(Trecho para leitura):
• • • • •

Atualmente, apesar dessas práticas populares de cura ainda não serem aceitas pela biomedicina, acredita-se que estes embates já foram bem maiores no passado, quando agentes populares de cura eram proibidos de exercer suas terapêuticas. Segundo Almeida (http://www.eeh2008.anpuhrs.org.br), o nascimento das Faculdades de Medicina do Rio de Janeiro e de Salvador em 1832, bem como a transformação da então Sociedade de Medicina do Rio de Janeiro em Academia Imperial de Medicina, foram processos decisivos para a institucionalização e fortalecimento da medicina acadêmica, enquanto saber hegemônico.
Nesse contexto, era necessário desautorizar qualquer prática de cura realizada por terapeutas populares, os quais não possuíam nenhuma formação científica, e por isso, não poderiam atuar como os médicos letrados.
Um aspecto interessante destacado por Witter (2005) aponta para a inferioridade do trabalho manual em relação às chamadas artes liberais. Nos oitocentos, as atividades dos terapeutas populares como os barbeiros e cirurgiões estavam associadas com o sangue, o corpo e as suas partes "sujas", o que sempre depreciava o ofício deles. Ao contrário dos médicos que se identificavam com as artes liberais, as quais exigiam maior estudo e menor grau de trabalho manual.
Segundo Francisca Santos (2001), ao tratar sobre o discurso médico-higienista em Belém do Pará no início do século XX, os médicos acreditavam ter a verdade, e por isso, deveriam ensinar tanto ao governo quanto à população ignorante, guiando-os "sob as luzes da razão", orientando-os para terem uma conduta que os levem a alcançar o progresso da civilização. Nesse sentido, a política médica vem para efetivar o controle, intervindo na sociedade, policiando todas as possíveis causas de doenças, destruindo os espaços sociais perigosos.

• • • • •

(Dados fornecidos):

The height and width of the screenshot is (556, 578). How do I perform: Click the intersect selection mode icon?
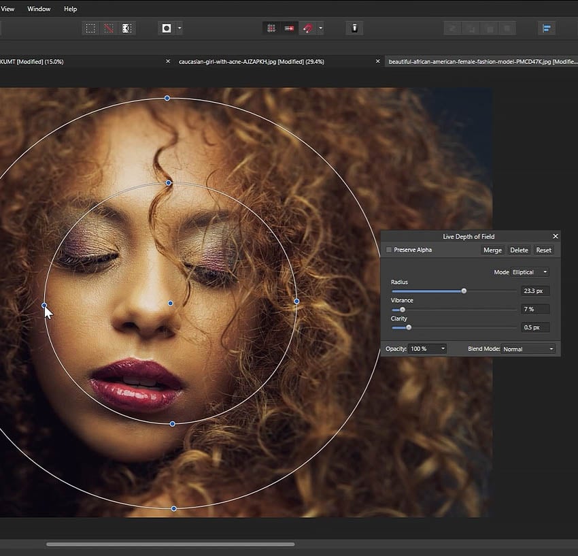coord(126,28)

• • • • •

(O esperado):
Por favor, reproduza fielmente o texto sobre as práticas populares de cura desde "Um aspecto interessante" até "de trabalho manual.", inclusive.

(Resposta ao problema):
Um aspecto interessante destacado por Witter (2005) aponta para a inferioridade do trabalho manual em relação às chamadas artes liberais. Nos oitocentos, as atividades dos terapeutas populares como os barbeiros e cirurgiões estavam associadas com o sangue, o corpo e as suas partes "sujas", o que sempre depreciava o ofício deles. Ao contrário dos médicos que se identificavam com as artes liberais, as quais exigiam maior estudo e menor grau de trabalho manual.